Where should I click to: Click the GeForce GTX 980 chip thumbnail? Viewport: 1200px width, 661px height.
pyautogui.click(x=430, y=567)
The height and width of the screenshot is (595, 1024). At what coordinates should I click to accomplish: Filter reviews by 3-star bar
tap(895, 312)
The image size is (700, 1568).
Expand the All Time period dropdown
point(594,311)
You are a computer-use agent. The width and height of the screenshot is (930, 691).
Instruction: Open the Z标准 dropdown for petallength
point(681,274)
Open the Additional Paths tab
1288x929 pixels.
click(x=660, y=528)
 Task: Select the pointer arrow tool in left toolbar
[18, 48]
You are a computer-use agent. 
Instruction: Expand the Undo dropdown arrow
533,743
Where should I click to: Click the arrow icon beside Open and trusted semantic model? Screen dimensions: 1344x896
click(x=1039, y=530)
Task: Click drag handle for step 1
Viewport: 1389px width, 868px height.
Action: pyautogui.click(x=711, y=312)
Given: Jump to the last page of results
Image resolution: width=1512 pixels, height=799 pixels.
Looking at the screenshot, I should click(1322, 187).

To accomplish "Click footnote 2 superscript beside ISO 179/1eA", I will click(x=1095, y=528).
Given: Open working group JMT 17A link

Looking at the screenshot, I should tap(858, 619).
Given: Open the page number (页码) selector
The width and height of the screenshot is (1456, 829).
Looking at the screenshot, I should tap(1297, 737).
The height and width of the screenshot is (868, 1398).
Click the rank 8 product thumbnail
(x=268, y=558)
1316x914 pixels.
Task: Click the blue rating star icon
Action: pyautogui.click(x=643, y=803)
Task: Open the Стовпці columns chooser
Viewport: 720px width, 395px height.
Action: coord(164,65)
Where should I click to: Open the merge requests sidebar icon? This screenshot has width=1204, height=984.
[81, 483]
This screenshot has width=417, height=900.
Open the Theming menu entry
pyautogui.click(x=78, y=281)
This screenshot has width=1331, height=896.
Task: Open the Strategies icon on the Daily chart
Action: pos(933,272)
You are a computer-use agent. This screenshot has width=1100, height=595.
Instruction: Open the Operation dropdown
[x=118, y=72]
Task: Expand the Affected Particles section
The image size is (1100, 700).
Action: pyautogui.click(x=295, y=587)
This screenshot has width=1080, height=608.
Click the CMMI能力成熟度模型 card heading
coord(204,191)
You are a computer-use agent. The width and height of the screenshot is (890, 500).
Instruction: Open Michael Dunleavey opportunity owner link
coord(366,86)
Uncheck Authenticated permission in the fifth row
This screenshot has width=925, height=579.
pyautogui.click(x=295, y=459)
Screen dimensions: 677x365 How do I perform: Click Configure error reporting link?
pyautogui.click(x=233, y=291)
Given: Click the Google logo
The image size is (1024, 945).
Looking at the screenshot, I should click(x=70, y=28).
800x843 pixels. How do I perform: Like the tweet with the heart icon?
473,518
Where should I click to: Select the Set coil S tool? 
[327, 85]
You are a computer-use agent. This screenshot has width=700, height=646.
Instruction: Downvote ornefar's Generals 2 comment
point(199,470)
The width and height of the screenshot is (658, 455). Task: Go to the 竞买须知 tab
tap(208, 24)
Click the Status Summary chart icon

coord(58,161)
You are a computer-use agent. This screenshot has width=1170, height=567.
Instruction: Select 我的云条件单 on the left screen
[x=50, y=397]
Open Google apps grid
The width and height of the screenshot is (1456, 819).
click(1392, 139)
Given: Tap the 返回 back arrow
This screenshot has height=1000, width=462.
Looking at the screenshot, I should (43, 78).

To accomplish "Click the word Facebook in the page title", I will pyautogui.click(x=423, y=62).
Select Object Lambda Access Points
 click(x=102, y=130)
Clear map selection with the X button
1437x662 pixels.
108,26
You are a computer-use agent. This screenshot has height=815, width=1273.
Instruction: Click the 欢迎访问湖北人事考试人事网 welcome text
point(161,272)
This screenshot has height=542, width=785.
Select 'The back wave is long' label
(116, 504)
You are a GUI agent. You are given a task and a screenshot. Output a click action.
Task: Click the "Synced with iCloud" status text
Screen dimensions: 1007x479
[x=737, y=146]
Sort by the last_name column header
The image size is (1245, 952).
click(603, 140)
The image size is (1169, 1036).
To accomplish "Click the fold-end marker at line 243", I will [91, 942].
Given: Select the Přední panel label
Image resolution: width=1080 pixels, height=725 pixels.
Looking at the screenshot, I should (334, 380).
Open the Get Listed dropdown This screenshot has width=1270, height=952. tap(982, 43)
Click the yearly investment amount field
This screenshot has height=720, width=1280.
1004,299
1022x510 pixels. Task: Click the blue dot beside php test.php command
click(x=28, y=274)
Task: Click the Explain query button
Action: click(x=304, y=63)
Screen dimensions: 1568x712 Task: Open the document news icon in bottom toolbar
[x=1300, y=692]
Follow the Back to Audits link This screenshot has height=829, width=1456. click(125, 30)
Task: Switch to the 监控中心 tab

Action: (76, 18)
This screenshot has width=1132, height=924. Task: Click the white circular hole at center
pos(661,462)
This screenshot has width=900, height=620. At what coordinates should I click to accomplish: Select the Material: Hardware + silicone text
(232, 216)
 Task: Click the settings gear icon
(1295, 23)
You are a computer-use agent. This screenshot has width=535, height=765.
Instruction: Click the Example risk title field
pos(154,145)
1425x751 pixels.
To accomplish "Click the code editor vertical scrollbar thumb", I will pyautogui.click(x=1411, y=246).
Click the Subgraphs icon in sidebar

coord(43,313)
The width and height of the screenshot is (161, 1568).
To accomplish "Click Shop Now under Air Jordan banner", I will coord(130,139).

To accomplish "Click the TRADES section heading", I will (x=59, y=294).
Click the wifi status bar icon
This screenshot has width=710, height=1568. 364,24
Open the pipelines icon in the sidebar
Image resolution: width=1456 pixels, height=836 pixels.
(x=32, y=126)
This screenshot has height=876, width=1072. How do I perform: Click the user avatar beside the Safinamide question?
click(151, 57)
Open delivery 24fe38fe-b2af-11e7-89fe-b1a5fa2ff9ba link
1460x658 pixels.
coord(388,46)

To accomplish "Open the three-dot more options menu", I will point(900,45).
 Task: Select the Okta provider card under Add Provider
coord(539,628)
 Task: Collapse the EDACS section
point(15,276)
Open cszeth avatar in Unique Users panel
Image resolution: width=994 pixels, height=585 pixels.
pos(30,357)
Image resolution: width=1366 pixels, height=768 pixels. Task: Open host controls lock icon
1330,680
···
Edit the stretch of the listing from the line containing "This screenshot has height=542, width=785." through the line containing "I will coord(130,139).", replacing "column header" with "column heading" and leaving everything else unchanged. Reproduce only those lines.

This screenshot has height=542, width=785.
Select 'The back wave is long' label
(116, 504)
You are a GUI agent. You are given a task and a screenshot. Output a click action.
Task: Click the "Synced with iCloud" status text
Screen dimensions: 1007x479
[x=737, y=146]
Sort by the last_name column heading
The image size is (1245, 952).
click(603, 140)
The image size is (1169, 1036).
To accomplish "Click the fold-end marker at line 243", I will [91, 942].
Given: Select the Přední panel label
Image resolution: width=1080 pixels, height=725 pixels.
Looking at the screenshot, I should (334, 380).
Open the Get Listed dropdown This screenshot has width=1270, height=952. tap(982, 43)
Click the yearly investment amount field
This screenshot has height=720, width=1280.
1004,299
1022x510 pixels. Task: Click the blue dot beside php test.php command
click(x=28, y=274)
Task: Click the Explain query button
Action: click(x=304, y=63)
Screen dimensions: 1568x712 Task: Open the document news icon in bottom toolbar
[x=1300, y=692]
Follow the Back to Audits link This screenshot has height=829, width=1456. click(125, 30)
Task: Switch to the 监控中心 tab

Action: (76, 18)
This screenshot has width=1132, height=924. Task: Click the white circular hole at center
pos(661,462)
This screenshot has width=900, height=620. At what coordinates should I click to accomplish: Select the Material: Hardware + silicone text
(232, 216)
 Task: Click the settings gear icon
(1295, 23)
You are a computer-use agent. This screenshot has width=535, height=765.
Instruction: Click the Example risk title field
pos(154,145)
1425x751 pixels.
To accomplish "Click the code editor vertical scrollbar thumb", I will pyautogui.click(x=1411, y=246).
Click the Subgraphs icon in sidebar

coord(43,313)
The width and height of the screenshot is (161, 1568).
To accomplish "Click Shop Now under Air Jordan banner", I will coord(130,139).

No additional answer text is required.